E assim são as lendas, rabiscadas nas veias dos costumes, cujos fins cantam os aedos desde o princípio a transmitir o legado perpétuo de amores vividos. No peito profundo, nas torres da força, nos abismos da alma, na paz escassa, ou abundante opulência, na ausência e na presença. É infindável o poder que a história vivifica, da brandura do afeto se prolifera a veemência da vida.
Não me perguntem sobre o fim, já o esqueci. Sei somente o que ouvi na melodia da brisa. Como um homem, se em corpo ou espírito não sei, rompeu a estrutura do espaço e do tempo. E fora até a raiz de sua insônia.
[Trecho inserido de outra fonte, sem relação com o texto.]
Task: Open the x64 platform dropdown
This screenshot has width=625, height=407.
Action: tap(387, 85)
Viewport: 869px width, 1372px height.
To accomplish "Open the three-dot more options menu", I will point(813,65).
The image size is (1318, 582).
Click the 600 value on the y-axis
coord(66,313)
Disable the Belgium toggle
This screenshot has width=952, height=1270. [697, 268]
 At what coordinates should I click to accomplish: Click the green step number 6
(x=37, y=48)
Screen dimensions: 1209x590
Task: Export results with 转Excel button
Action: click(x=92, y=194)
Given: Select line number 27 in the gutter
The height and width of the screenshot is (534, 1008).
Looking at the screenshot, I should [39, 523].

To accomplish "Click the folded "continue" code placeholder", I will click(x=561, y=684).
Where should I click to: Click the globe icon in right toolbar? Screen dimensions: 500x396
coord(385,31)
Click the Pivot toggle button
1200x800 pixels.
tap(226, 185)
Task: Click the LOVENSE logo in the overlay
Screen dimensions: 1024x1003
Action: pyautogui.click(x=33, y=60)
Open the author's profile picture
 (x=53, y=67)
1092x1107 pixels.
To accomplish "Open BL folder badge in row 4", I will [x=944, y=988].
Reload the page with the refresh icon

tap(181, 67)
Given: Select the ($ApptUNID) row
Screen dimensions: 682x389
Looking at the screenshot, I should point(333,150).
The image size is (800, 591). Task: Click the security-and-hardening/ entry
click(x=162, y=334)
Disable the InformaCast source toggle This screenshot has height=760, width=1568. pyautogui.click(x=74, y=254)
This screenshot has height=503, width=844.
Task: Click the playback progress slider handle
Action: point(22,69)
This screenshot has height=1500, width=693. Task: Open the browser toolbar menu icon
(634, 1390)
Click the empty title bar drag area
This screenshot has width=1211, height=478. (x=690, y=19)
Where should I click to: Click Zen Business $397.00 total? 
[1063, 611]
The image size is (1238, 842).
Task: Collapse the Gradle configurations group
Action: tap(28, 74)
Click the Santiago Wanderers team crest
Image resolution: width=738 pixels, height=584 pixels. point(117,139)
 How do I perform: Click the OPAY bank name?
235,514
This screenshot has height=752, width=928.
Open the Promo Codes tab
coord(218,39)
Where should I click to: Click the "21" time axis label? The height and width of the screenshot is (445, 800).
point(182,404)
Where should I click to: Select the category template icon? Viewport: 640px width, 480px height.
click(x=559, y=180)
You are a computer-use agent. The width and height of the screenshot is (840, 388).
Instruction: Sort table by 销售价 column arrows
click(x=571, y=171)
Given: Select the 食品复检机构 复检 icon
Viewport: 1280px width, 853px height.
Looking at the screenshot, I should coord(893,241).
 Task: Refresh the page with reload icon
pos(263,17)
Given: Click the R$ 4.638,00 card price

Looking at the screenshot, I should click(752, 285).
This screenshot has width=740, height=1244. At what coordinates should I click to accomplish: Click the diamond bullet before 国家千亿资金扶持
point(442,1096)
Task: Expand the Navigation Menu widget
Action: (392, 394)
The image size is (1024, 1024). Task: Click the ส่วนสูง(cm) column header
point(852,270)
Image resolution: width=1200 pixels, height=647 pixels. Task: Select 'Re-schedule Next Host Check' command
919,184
Antes do raiar do dia, enquanto dormia a jovem Duquesa, longe do julgamento, da insegurança, alheia às emulações da vida. Passeia em terras supinas, a voar entre nuvens tingidas pelo rosa luminoso, em companhia daquele ser alado. Acorda ao som do bater de asas presumia tratar-se de respostas angelicais a pedidos inexprimíveis que à noite se faz. A surpresa frente ao inesperado não tem nome, mas rosto. E desta vez as aves eram distração. O próprio conselheiro estava de pé diante da viajante onírica. Havia despistado toda a soldadesca e encontrava-se vestido como um príncipe diante da donzela. A declaração de amor que se seguiu, deixo para a vossa imaginação a surpresa do Cavaleiro ao ver sua déia em corpo perfeito. E que a expressão folclórica e descritiva de sua amada não passara de uma manifestação cômica da consequência de um acidente passado, mas cujas dores já se haviam diminuído. Conclusões apressadas que o amor proporciona. Quem nunca as experimentou?

Despeço-me por ora, que nem tudo são guerras. Mas antes fecho a cortina de âmagos desinquietos e afogueados, em cavalos a percorrer o horizonte policromático nas colinas ao alvorecer.